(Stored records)
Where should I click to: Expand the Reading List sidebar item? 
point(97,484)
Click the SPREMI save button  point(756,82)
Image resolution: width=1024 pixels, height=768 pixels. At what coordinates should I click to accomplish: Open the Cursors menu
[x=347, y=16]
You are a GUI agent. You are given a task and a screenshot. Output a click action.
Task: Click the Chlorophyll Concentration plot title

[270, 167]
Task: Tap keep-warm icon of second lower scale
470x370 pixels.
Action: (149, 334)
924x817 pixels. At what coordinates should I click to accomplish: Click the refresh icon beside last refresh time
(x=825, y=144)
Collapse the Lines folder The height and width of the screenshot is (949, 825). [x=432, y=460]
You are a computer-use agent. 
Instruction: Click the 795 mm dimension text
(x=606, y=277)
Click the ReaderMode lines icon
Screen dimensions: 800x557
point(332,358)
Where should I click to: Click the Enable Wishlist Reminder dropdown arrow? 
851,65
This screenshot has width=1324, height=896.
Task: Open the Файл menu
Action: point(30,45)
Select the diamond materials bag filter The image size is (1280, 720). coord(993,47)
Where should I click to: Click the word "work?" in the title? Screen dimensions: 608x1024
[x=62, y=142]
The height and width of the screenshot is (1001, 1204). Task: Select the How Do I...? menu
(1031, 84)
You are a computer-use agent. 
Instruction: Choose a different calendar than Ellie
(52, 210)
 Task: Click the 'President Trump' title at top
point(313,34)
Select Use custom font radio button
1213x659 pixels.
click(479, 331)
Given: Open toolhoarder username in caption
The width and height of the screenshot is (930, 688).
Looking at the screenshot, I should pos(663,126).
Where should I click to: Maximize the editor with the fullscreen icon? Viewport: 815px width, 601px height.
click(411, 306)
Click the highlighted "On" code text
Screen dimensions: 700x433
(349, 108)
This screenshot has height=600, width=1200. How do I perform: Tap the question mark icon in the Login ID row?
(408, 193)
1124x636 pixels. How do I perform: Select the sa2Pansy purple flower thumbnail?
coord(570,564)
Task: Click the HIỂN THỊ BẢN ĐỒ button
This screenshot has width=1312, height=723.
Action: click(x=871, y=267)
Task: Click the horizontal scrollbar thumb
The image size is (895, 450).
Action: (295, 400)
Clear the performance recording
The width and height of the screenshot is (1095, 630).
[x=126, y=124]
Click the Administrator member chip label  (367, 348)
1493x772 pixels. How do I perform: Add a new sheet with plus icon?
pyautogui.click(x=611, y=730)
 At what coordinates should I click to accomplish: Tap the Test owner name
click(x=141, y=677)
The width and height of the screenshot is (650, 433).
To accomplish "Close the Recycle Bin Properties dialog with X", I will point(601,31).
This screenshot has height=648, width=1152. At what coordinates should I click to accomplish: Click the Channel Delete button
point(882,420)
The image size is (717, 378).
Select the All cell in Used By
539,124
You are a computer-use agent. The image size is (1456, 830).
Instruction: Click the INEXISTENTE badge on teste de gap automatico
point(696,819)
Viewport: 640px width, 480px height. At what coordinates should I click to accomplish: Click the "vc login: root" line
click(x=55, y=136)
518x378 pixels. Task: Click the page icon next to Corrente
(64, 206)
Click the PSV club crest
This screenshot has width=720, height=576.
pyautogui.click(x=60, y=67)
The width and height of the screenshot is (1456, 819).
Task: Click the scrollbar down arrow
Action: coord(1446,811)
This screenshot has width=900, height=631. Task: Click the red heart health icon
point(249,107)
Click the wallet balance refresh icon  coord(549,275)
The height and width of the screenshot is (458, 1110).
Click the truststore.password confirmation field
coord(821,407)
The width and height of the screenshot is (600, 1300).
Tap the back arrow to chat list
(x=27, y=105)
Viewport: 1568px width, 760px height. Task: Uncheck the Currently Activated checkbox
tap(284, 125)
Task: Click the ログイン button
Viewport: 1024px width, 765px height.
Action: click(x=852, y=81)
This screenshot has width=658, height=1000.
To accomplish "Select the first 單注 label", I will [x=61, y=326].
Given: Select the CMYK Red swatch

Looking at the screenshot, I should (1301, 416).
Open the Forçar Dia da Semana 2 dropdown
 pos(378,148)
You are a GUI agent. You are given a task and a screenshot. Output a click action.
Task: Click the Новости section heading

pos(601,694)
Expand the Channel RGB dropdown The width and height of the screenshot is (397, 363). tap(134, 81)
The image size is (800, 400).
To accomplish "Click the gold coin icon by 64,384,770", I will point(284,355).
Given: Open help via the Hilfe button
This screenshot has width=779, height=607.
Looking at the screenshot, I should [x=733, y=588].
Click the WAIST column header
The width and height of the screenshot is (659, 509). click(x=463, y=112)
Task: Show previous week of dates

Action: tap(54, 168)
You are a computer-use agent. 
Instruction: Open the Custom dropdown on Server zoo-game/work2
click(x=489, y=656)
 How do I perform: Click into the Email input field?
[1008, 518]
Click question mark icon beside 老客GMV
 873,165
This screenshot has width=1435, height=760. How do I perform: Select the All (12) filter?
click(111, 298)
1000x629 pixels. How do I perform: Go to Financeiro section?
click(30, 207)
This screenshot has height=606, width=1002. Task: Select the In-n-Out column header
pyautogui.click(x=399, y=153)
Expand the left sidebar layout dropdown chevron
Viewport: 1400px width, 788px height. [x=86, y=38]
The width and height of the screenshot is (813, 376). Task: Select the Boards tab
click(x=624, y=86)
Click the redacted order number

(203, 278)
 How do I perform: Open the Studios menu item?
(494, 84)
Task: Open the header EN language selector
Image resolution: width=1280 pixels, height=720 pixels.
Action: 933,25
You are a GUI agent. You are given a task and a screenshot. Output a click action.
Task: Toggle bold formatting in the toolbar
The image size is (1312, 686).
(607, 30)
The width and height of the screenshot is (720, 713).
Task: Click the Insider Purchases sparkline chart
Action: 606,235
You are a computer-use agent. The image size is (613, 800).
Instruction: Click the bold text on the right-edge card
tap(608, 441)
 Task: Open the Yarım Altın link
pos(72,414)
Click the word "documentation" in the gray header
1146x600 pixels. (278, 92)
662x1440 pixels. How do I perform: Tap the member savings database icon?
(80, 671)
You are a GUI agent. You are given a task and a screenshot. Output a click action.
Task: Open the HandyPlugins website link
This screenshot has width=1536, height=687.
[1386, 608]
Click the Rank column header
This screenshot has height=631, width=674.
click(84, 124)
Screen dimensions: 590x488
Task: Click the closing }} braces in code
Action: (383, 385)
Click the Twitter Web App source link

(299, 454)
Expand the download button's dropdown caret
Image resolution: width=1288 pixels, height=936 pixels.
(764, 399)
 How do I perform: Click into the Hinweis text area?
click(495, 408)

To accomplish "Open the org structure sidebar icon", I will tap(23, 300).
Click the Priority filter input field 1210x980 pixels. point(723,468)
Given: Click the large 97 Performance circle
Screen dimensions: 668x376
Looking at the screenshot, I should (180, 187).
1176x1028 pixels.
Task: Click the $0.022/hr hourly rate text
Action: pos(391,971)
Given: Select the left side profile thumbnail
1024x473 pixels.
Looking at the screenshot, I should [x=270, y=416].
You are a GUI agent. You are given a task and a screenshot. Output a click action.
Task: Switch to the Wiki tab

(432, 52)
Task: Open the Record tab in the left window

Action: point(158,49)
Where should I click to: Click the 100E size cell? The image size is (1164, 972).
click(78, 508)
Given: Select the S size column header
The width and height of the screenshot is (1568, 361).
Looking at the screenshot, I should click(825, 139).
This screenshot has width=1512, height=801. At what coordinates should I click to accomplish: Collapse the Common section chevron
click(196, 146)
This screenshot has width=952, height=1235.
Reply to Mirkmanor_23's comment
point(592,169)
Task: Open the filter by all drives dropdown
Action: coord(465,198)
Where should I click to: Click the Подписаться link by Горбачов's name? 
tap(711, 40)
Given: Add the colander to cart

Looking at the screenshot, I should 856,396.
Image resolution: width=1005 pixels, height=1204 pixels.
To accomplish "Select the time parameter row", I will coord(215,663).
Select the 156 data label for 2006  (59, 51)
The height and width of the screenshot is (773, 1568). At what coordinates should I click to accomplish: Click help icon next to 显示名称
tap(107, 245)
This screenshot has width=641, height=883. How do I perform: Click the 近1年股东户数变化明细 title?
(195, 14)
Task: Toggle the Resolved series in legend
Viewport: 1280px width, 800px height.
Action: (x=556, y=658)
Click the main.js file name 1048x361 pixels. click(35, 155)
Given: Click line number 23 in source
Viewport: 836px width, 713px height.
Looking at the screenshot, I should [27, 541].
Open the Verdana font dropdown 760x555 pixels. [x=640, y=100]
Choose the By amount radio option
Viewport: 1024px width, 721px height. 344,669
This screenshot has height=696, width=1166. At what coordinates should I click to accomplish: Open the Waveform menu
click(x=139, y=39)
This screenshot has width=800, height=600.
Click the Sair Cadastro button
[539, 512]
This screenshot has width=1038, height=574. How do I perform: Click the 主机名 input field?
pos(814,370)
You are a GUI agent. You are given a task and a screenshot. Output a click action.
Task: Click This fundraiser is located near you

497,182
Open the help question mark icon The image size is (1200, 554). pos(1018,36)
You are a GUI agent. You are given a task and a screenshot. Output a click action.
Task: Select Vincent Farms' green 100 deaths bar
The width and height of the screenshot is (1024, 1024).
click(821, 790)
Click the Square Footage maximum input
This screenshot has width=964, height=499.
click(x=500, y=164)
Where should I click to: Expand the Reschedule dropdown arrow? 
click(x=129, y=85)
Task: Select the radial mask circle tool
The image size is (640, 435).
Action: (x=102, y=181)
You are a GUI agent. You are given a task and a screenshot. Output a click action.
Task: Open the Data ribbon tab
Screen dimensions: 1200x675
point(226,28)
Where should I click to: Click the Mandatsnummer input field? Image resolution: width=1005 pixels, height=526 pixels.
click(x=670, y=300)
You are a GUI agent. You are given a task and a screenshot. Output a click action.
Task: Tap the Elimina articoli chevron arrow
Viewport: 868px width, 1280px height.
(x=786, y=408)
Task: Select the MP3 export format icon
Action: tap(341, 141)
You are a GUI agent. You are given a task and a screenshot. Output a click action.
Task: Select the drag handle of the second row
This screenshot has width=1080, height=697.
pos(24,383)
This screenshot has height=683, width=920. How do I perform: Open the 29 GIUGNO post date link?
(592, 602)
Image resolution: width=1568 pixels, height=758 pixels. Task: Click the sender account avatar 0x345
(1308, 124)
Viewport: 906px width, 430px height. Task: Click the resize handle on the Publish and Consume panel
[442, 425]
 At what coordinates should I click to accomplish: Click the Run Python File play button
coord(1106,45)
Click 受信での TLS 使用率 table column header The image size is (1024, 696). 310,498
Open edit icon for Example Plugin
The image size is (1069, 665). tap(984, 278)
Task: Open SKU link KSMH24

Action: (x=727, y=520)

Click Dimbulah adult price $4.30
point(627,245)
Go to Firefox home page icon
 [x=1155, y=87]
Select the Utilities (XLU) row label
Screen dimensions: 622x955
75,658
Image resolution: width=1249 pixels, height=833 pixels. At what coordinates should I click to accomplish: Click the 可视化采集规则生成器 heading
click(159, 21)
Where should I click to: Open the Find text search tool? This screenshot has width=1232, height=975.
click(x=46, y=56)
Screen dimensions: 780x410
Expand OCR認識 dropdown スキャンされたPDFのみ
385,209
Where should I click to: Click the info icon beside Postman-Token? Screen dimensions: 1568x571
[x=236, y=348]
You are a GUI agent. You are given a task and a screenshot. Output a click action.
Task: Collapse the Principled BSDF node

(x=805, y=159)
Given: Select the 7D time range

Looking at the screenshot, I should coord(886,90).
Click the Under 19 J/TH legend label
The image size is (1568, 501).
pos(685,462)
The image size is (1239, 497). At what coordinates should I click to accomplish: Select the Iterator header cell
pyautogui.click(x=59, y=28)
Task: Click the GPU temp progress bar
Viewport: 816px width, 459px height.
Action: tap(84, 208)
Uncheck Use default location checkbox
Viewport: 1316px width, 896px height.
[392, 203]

• _EXERCISE GOAL_: Only the lines containing the string "Toggle" are needed; pull them out of the records.

• _ANSWER AREA_:
Task: Toggle bold formatting in the toolbar
Task: Toggle the Resolved series in legend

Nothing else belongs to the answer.